Dormir não pode ser visto apenas como uma necessidade de descanso mental e físico, podendo, se não adequado, desenvolver várias doenças; além do envelhecimento precoce, tempo de reação, alterações metabólicas, endócrinas, quadros hipertensivos, diminuição do vigor físico, oscilações no humor, dificuldade de concentração e perda da memória.


Quanto à prática do exercício físico, os benefícios ocasionados pelo mesmo são evidentemente positivos. A American Sleep Disordens Association (ASDA) afirma que a prática sistematizada de exercício físico é conceituada uma intervenção conservadora (não farmacológica) para o tratamento dos distúrbios do sono. Entretanto, a orientação de exercícios físicos com essa finalidade ainda é reduzida, possivelmente como um reflexo da falta de conhecimento por parte dos profissionais da saúde.

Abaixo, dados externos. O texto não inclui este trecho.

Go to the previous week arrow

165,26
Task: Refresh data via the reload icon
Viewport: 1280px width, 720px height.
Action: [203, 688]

Alguns estudos observaram, em pessoas fisicamente ativas, redução das queixas referentes ao sono, enquanto que pessoas sedentárias tendem a reclamarem de um sono ruim.


Para demonstrar os benefícios que o exercício físico promove na qualidade do sono daqueles que o praticam, atualmente, existem três teorias:


A primeira, conhecida como termorregulatória, afirma que a elevação térmica do corpo promovida pelo exercício físico facilitaria o irrompimento do sono, pois o hipotálamo é estimulado a alavancar a dissipação de calor e, consequentemente, a indução do sono.

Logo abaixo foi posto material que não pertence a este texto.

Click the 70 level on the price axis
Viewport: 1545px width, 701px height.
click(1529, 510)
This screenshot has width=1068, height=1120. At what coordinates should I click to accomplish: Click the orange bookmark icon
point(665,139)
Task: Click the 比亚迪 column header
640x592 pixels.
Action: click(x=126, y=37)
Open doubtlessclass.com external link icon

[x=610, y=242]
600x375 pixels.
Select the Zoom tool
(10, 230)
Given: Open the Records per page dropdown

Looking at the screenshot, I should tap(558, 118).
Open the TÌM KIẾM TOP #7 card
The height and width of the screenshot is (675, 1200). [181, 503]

A segunda, definida como conservação de energia, justifica que a restauração de uma nova condição adequada para o desencadeamento do sono, está sob a influência do crescimento do gasto energético motivado pelo exercício físico, o que amplificaria a indispensabilidade de sono com o intuito de alcançar um balanço energético positivo.


A terceira, conhecida como restauradora ou compensatória, parecida com a anterior, e afirma que a alta atividade catabólica induzida pelo exercício durante a vigília, aumenta a necessidade de sono, contribuindo para a atividade anabólica. A redução do metabolismo durante o sono e a sensação de fadiga descrita por sujeitos privados de sono reforçam a hipótese de que o sono tenha uma função restauradora.

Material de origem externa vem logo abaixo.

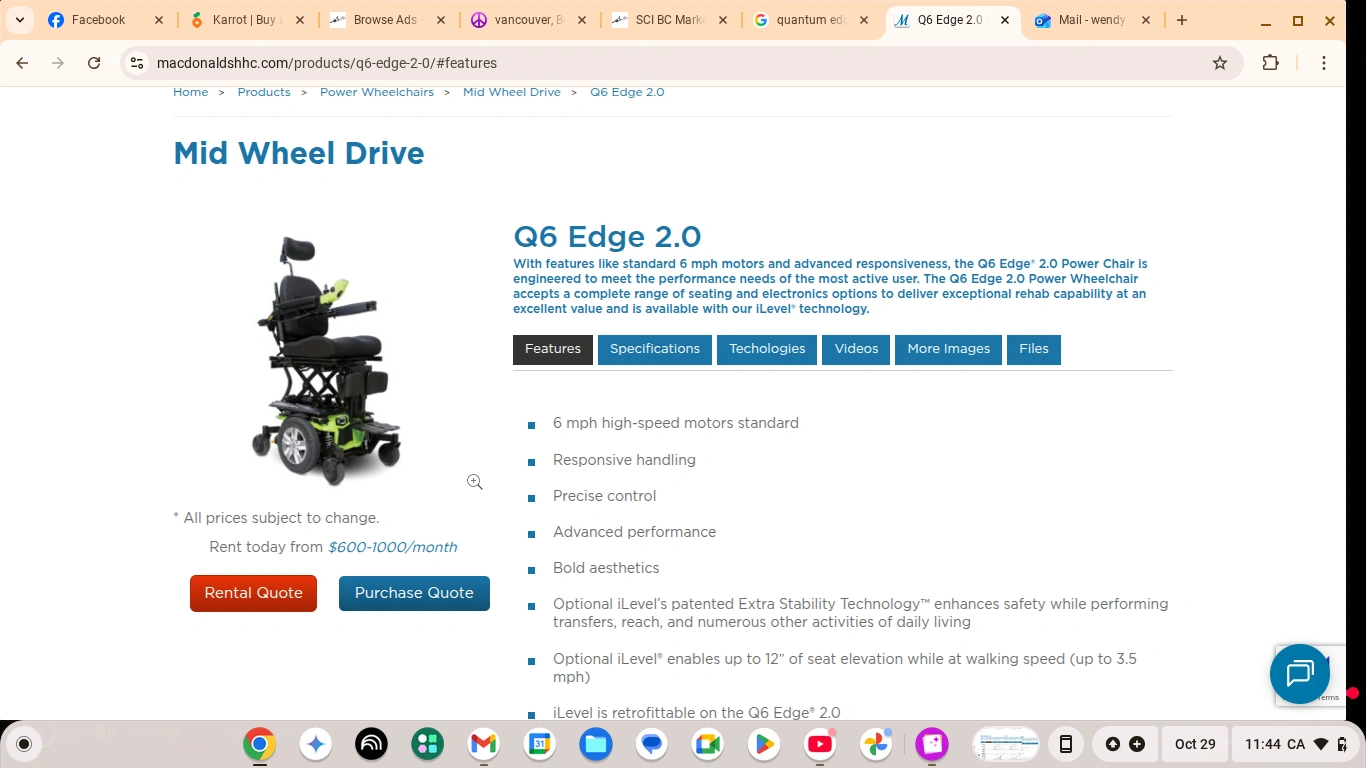Screen dimensions: 1366x768
Task: Open the live chat bubble widget
Action: [x=1299, y=674]
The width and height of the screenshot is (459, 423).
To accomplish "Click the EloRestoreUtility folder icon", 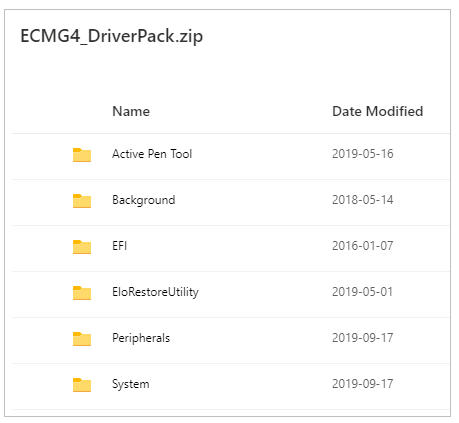I will tap(82, 293).
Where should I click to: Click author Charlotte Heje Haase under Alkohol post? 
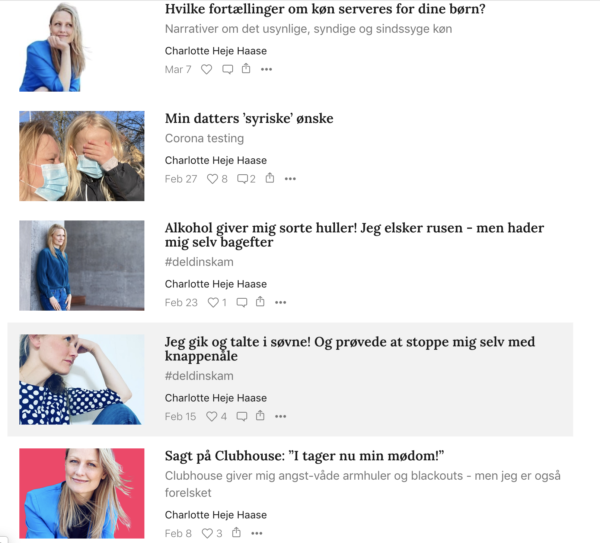[x=216, y=284]

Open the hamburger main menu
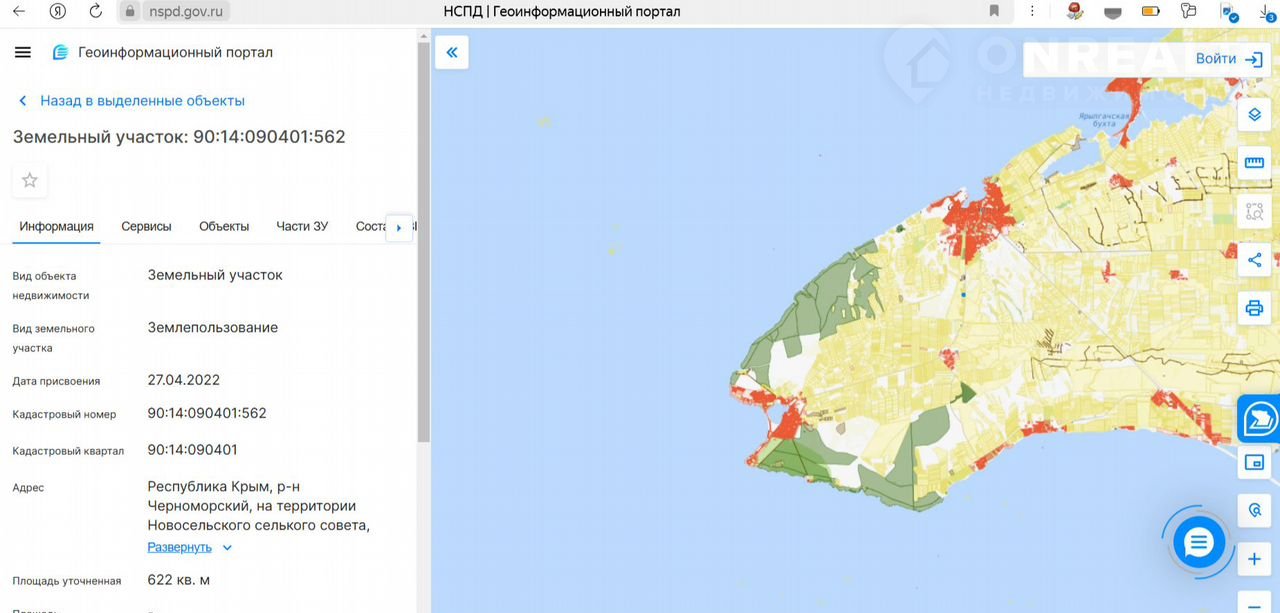23,52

O exercício físico intenso e prolongado pode causar alterações nas membranas celulares, devido a elevação da produção de radicais livres, esta produção ocorre pelo aumento do consumo de oxigênio durante o exercício, alguns estudos informam que essa produção ocorre tanto no exercício como na fase de recuperação. O período de recuperação é visto como um elemento muito importante para o processo de hipertrofia muscular, sendo o sono parte fundamental neste processo, pois é durante este que grande parte do GH é liberado. A relação entre GH e sono está bem evidenciada. Cerca de 50-70% da secreção do hormônio ocorre durante a fase inicial do sono. Com o aumento na secreção do GH, ocorreu à hipótese de que o sono está relacionado com a restauração dos estoques energéticos e ressíntese proteica.


A principal função do GH é o estimulo do crescimento de todo o corpo humano, sua concentração pode variar em até 290 vezes em poucos minutos, alguns de seus principais estímulos de liberação são refeições ricas em proteínas, o sono, a hipoglicemia, estresse (dor, calor, ansiedade), exercício e outros. O GH tem específicas funções metabólicas, podendo promover elevação da mobilização de lipídeos para produzir energia, aumento de síntese proteica, diminuição da utilização da glicose, redução do catabolismo protéico e dos aminoácidos. Nesse caso, o sono é tão importante para a hipertrofia muscular quanto a alimentação e o exercício físico.